Sentiment Analysis: Computerized quantification of subjective states from text
Sentiment analysis is a subfield of Natural Language Processing. It can be combined with other tools like Named-Entity Recognition or Topic Modelling to contextualize the sentiment, for example finding its origin or targets. Here we focus on how to quantify sentiment from text, especially in social media and other kinds of digital traces.
There has been a scientific boom in sentiment analysis with several workshops, journal issues, and books devoted to the topic. Every year there are hundreds of research papers on the topic. You can see this rise in the Google Trends volume for the term “sentiment analysis”:
While peak interest seems to have been reached in 2019, there is still a lot of interest and open research questions in sentiment analysis.
Unsupervised sentiment analysis:
Supervised sentiment analysis:
Both approaches can be combined in what is called semi-supervised or ensemble methods. Some of these approaches mix supervised and unsupervised models in one classifier.
Evaluation and generalizability are key arguments when choosing a sentiment analysis method. You can learn more about them at the end of the Supervised Sentiment analysis topic and compare yourself supervised and unsupervised methods in Evaluating sentiment analysis methods exercise.
In this topic we are going to cover various approaches to unsupervised sentiment analysis with examples of methods and software you can use.
The pioneer work of Philip Stone in 1966 proposed to process text with a computer to detect the use of words of various categories. This set the basis for dictionary methods in unsupervised sentiment analysis, which are based on counting the number of appearances of the words of a list in a text. The original version of the General Inquirer contained many word classes including parts of speech, topics, as well as terms for emotions and evaluative language.

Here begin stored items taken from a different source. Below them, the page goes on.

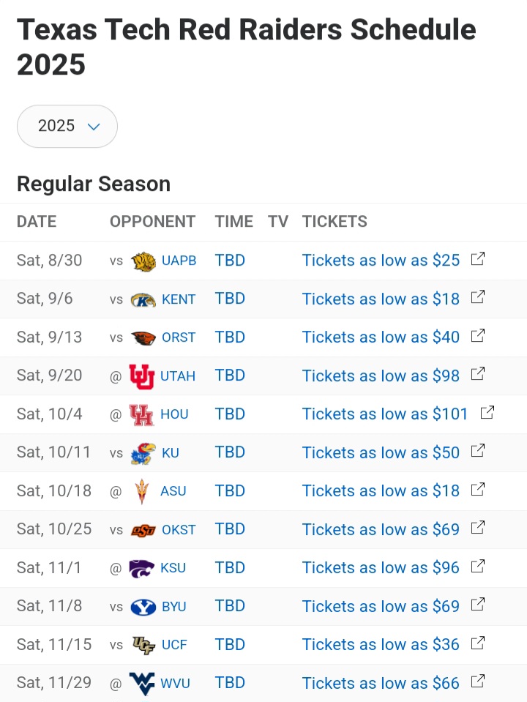Viewport: 527px width, 702px height.
Task: Select Tickets as low as $50
Action: click(381, 452)
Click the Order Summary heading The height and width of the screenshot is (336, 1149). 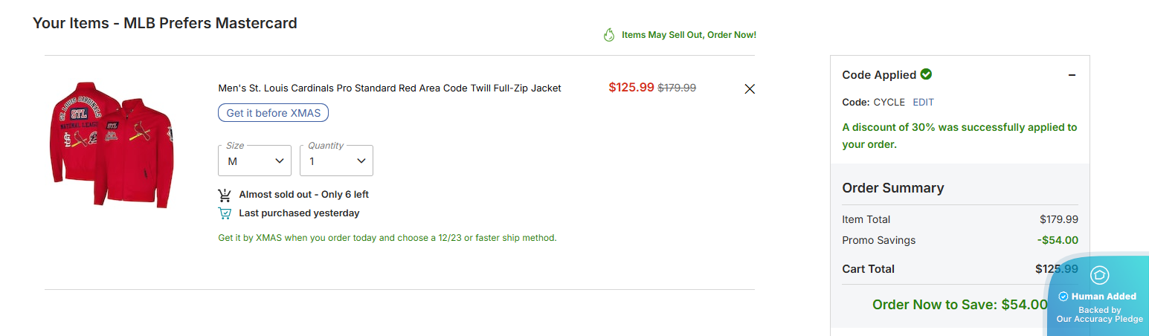[892, 188]
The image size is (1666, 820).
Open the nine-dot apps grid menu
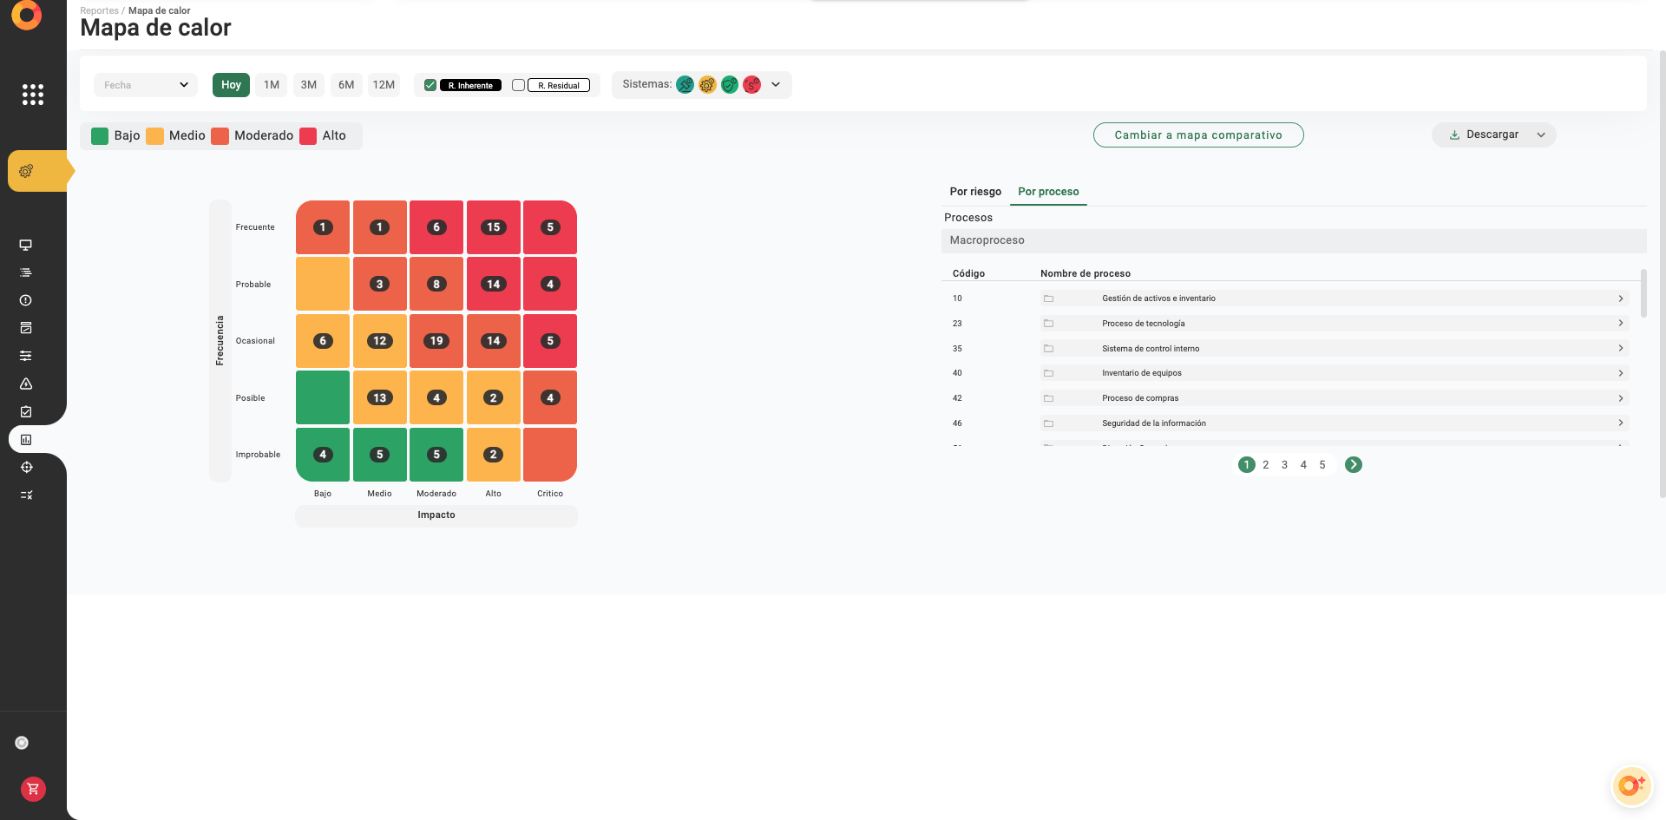pyautogui.click(x=33, y=95)
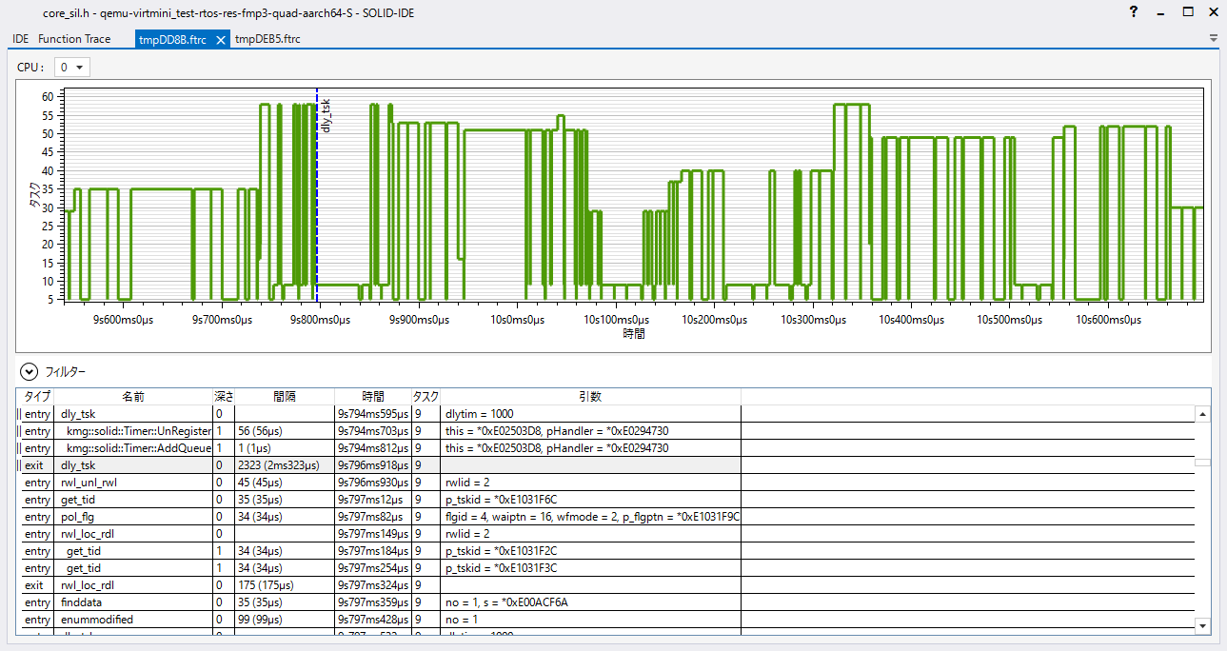Image resolution: width=1227 pixels, height=651 pixels.
Task: Click the help question mark icon
Action: tap(1133, 12)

The original dictionaries of the General Inquirer were merged with other later dictionaries and an updated version was released in the 1990s. You can access the lists of positive words and of negative words of this version, which served as input for later methods like SentiStrength.

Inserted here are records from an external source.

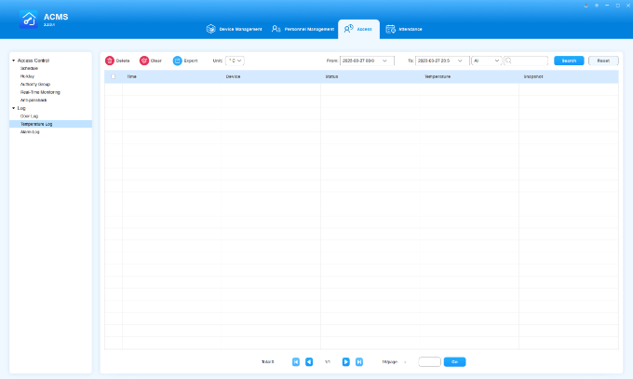
Task: Go to previous page of results
Action: pos(309,361)
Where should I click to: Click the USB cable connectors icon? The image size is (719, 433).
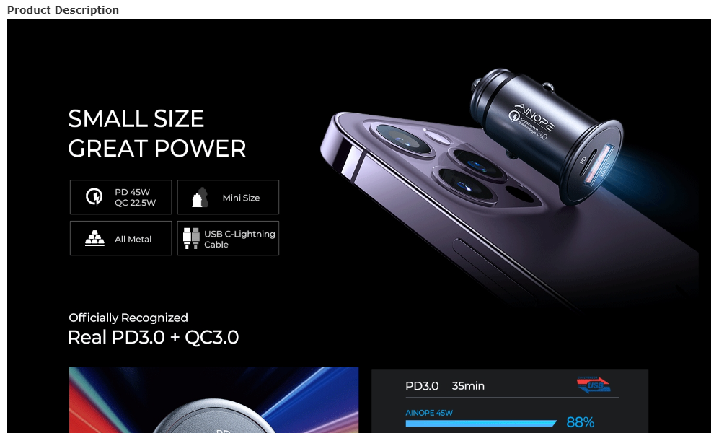click(x=191, y=239)
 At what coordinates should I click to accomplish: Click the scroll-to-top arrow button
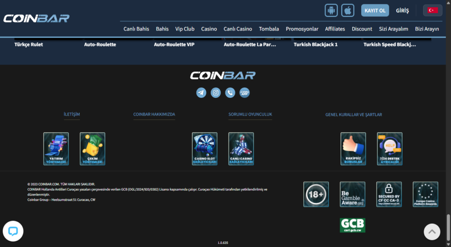point(432,231)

The SentimentAnalysis R package contains the General Inquirer (GI) dictionary and methods to match words in text.
LIWC (pronounced “Luke”) was developed as a click-and-run software by James Pennebaker in 2001. Inspired by the General Inquirer, it contains a set of word lists that are matched against words in the text to compute frequencies for each list. The word lists of LIWC were designed to cover both linguistic classes and to capture psychological processes such as cognitive processes, social processes, and emotions. Word lists for LIWC are produced by groups of experts that compare their individual word lists and expand them with synonyms. There have been three versions of LIWC in English (2001, 2007 and 2015) and dictionaries have been generated with the same method for several languages including German, Spanish, French, Arabic, and Chinese.

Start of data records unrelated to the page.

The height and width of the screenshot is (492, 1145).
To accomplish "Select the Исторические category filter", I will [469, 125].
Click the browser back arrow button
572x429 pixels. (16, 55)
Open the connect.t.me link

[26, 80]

Here you can see an example of how LIWC words on a text:
LIWC first tokenizes the text, i.e. it identifies words by looking for separations like whitespaces and punctuation. Then LIWC iterates over each token (word) and checks if it matches any word list in the dictionary. These matches can be “hard” matches for the same exact character string, or “soft” matches with Kleene stems that are prefixes of a word. These are entries in the dictionary that end with a star symbol (“*”). You see this in the example for the entry “worr*” that matches “worry” and for “pizza*” that matches “pizza”.
In the example above you can see that words can belong to several word lists, for example the entry for "worr*" is in the “affect” list, in the “negemo” list, and in the “anxiety” list. After running these matchings, LIWC produces a list of frequency measures as the percentage of words in the whole text that are matched against each word list. In the example above, there are 12.5% words of the “negemo” list and 0% words of the “posemo” list.
The 2015 version of LIWC includes netspeak terms such as “WTF” or “LOL” and emoticons like “:)”, LIWC is a very popular tool due to the ease to use it, for example it offers a way to visualize which words are matched. It is very important to look at these matches to understand LIWC emotion word frequencies, as you can learn in the Social Data Science story about 9/11 pagers.